Trashelle immediately jumped in and said she thought Brian and Steven had lots of things in common. What qualities, exactly, did Trash feel these two shared?

1) They both play sports.

2) They both talk too much.

3) They both spent months thinking that the Dixie Chicks and Sheryl Crow were, in fact, types of birds.

Later that night, all the girls were sitting around bitching about having no money. They agreed that for quick money, cocktail waitressing was the way to go. So, the next day, they went to meet Gina, a wretchedly overly-tan bag of a woman, who managed a pool bar called SKIN. Oooh, what a creative name. Frankly, judging by some of SKIN's other co-workers, having skin is the only prerequisite required to work there. Brains? Forgeddaboudit! Personality? Out the window! Got skin? You're in! That's all fine and dandy, but sorry, I just wouldn't enjoy working at a place named after a dermatologist's area of expertise.

Cut to Irulan telling Arissa, "It's gonna be so positive! We're not gonna be able to stay out late or sleep all day because we'll have to go to work!" Hi, spoiled idiots? This is the operator. I have a collect call from RESPONSIBILITY. Your sad asses better accept the charges. Oh, and if you didn't "dial down the middle" you can expect Alyssa Milano to show up at your doorstep, ready to kick your asses, at any given moment.

Next, Brian and Steven were at the gym attempting to look cool by lifting 5 pound weights 3 inches off the ground. Once again, Steven started to kiss Brian's ass (causing me to definitely get the feeling that biceps weren't the only muscles being worked out in that gym.) He said, "Man, you're a good looking guy. Trashelle should be foaming at the mouth!" Uh, yeah, maybe if she was bitten by Cujo 15 minutes before their date. Other than that? Sorry Brian, but I do believe that Lorenzo Lamas has a laser pointer with your name all over it.

Cut to Frank and Trashelle in the bathroom. Frank asked how long Brian would be here, and Trash explained that he was only here "before going to China to help an orphanage." Yeah? Well after this review, I'm going to Africa to bathe their children. Why? Because I'm a real mercenary. So take THAT, Mr. Brian Do-gooder.

Frank then said, "This guy is great. You don't deserve him. Ha ha, that was a joke. Sort of." Man, I do love it when the Real Worlders write the jokes for me. Because, after all, Trashelle deserves a good man about as much as Martha Stewart deserves a jail cell with a view of the ocean.

Cut to Brian and Trashelle at the bar. Oh, and in case any of you suddenly forgot how to HEAR, this scene was conveniently subtitled for you. Brian suddenly said, "I can definitely do this one in under a minute!" I had no clue if he was referring to their waitress, or to the cherry stem he was twirling between his fingers. Turns out it was the cherry stem, and (get ready to be absolutely dumbfounded)... he did, indeed, tie it in a knot with his tongue in under 1 minute.
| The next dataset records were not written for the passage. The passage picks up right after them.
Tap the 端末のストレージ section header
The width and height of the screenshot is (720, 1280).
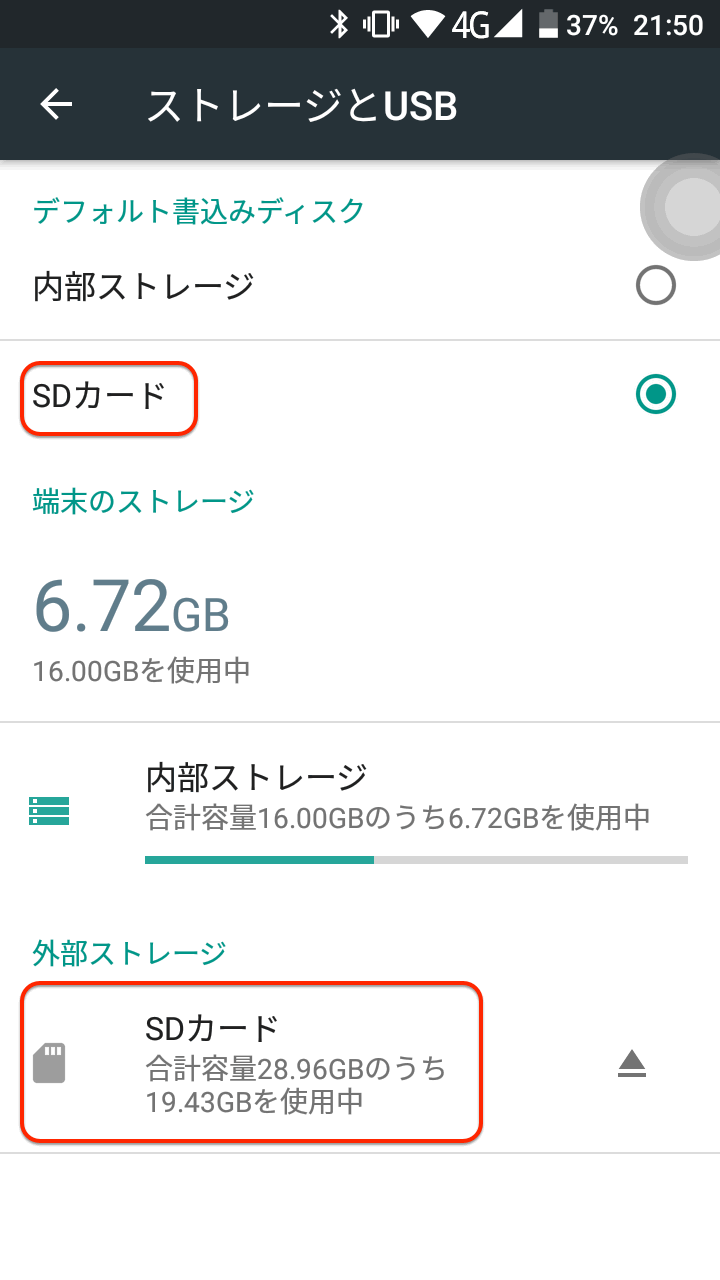[144, 501]
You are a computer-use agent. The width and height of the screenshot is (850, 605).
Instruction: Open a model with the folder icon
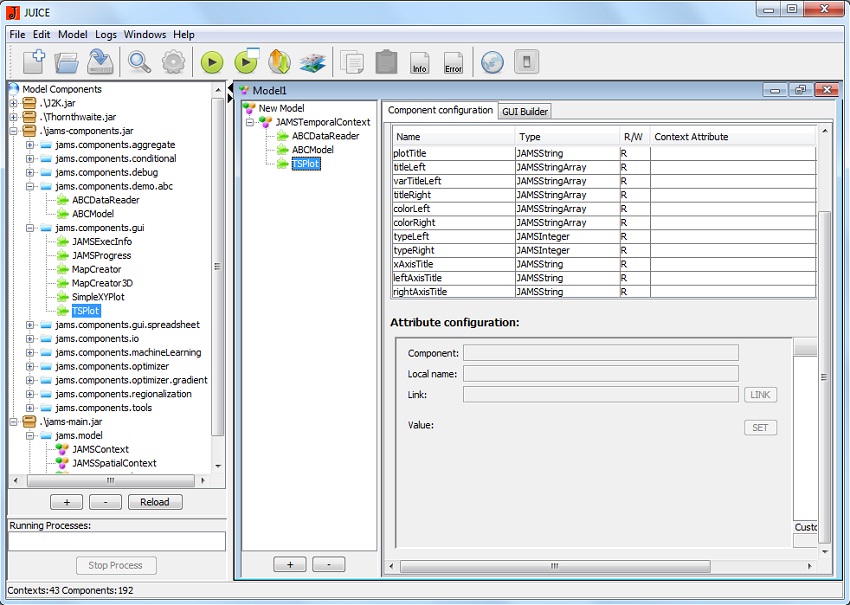click(66, 62)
Trashelle was utterly impressed because, after all, anything would seem astonishing compared to Steven's impressive feat of naming all the characters on Sesame Street in under 30 seconds.

The next day, Irulan and Arissa made their long commute all the way down to the first floor of their hotel for their first day at work. Boy. And you thought you had it bad, sitting in traffic for 2 hours commuting to and from work, moving slower than the blood through Louie Anderson's veins? Hopelessly immobilized in your car with nothing to do but bop your head to a bad Michael Bolton tune on the radio? While riding behind a dump truck carting manure? We should ALL know the pain of having to ride an ELEVATOR to our job. However will these girls muster the strength to carry on?

Wouldn't you know it? The girls got all the way downstairs and it was WINDY. Poor things had to run all the way upstairs and put more clothes on. And in case you need a visual as to what my face looks like as I'm writing this, walk over to a mirror. Roll your eyes back as far as they can go. And bam, there you have it.

Meanwhile, Trashelle was on the phone with Gina talking about when she'd be starting at SKIN. When she hung up, she explained to us all that her "daddy" wasn't going to be proud of her for working there. So let me see if I fully understand... "daddy" will be perfectly okay with his daughter whoring herself out for the world to see, but working... no, no, that is out of the question! What the hell? Who is her father, Hugh Hefner?

The whole time she was on the phone, Steven was sitting next to her on the couch... eating a Flavor Ice. No words were spoken. No movements were made, barring the pushing up of the tasty iced liquid through it's plastic holder. Hmm. What does it mean. What's that? Nothing? By golly, you're right.

Arissa and Irulan once again completed their grueling journey back to SKIN, where they were given their job duties for the day. Alas, there would be no pina coladas served by them on this fateful day. Instead, the two were instructed to move heavy, massive boxes around a storage area. They looked MORTIFIED, and might I say, I found their disdain absolutely delightful. So delightful, in fact, that I am going to bastardize a Mastercard commercial in their honor:

DRINK WITH AN UMBRELLA IN IT: $6
PLATE OF NACHOS DELIVERED POOLSIDE: $14
GETTING TO WATCH TWO SPOILED BRATS DO MANUAL LABOR: PRICELESS!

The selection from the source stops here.